Source document section start
The idsite and idvisitor columns are copied from the visit action's associated visit in order to avoid having to join the log_visit table in some cases.

The index_idvisit index allows Piwik to quickly query the visit actions for a visit.

The index_idsite_servertime index is used when aggregating visit actions. It allows quick access to the visit actions that were tracked for a specific website during a specific period and lets us avoid a table scan through the whole table.

Action Types

Action types, such as a specific URL or page title, are analyzed as well as visits. Such analysis can lead to an understanding of, for example, which pages are more relevant to visitors than others.

When Piwik encounters a new action type, a new action type entity is persisted.

Action types are persisted in the log_action table and contain the following information:

  • name: a string describing the action type. Can be a URL, a page title, campaign name or anything else. The meaning is determined by the type field.
  • hash: a hash value calculated using the name.
  • type: the action type's category. Can be one of the following values:
    • Piwik\Tracker\Action::TYPE_PAGE_URL = 1: the action is a URL to a page on the website being tracked.
    • Piwik\Tracker\Action::TYPE_OUTLINK = 2: the action is a URL is of a link on the website being tracked. A visitor clicked it.
    • Piwik\Tracker\Action::TYPE_DOWNLOAD = 3: the action is a URL of a file that was downloaded from the website being tracked.
    • Piwik\Tracker\Action::TYPE_PAGE_TITLE = 4: the action is the page title of a page on the website being tracked.
    • Piwik\Tracker\Action::TYPE_ECOMMERCE_ITEM_SKU = 5: the action is the SKU of an ecommerce item that is sold on the site.
    • Piwik\Tracker\Action::TYPE_ECOMMERCE_ITEM_NAME = 6: the action is the name of an ecommerce item that is sold on the site.
    • Piwik\Tracker\Action::TYPE_ECOMMERCE_ITEM_CATEGORY = 7: the action is the name of an ecommerce item category that is used on the site.
    • Piwik\Tracker\Action::TYPE_SITE_SEARCH = 8: the action type is a site search action.
    • Piwik\Tracker\Action::TYPE_EVENT_CATEGORY = 10: the action is an event category (see Tracking Events user guide)
Source document section end
Data excerpt section start
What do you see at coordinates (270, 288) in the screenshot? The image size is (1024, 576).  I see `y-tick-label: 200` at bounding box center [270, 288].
Data excerpt section end
# Problems and tasks:
[1] Please translate this sentence from the Piwik database text into Spanish: "When Piwik encounters a new action type, a new action type entity is persisted."
[2] Proceed with the Piwik database text from its final line onward.
The listing has no role in this work.

# Responses in order:
[1] Cuando Piwik encuentra un nuevo tipo de acción, se almacena de forma persistente una nueva entidad de tipo de acción.

[2]
    • Piwik\Tracker\Action::TYPE_EVENT_ACTION = 11: the action is an event category
    • Piwik\Tracker\Action::TYPE_EVENT_NAME = 12: the action is an event name
    • Piwik\Tracker\Action::TYPE_CONTENT_NAME = 13: the action is a content name (see Content Tracking user guide and developer guide)
    • Piwik\Tracker\Action::TYPE_CONTENT_PIECE = 14: the action is a content piece
    • Piwik\Tracker\Action::TYPE_CONTENT_TARGET = 15: the action is a content target
    • Piwik\Tracker\Action::TYPE_CONTENT_INTERACTION = 16: the action is a content interaction
  • url_prefix: if the name is a URL this refers to the prefix of the URL. The prefix is removed from actual URLs so the protocol and www. parts of a URL are ignored during analysis. Can be the following values:
    • 0: 'http://'
    • 1: 'http://www.'
    • 2: 'https://'
    • 3: 'https://www.'

Table details

The index_type_hash index is used during tracking to find existing action types.

Conversions

When a visit action is tracked that matches a goal's conversion parameters, a conversion is created and persisted. A conversion is a tally that counts a desired action that one of your visitors took. Piwik will analyze these tallies in conjunction with the actions that caused them in order to help Piwik users understand how to make their visitors take more desired actions.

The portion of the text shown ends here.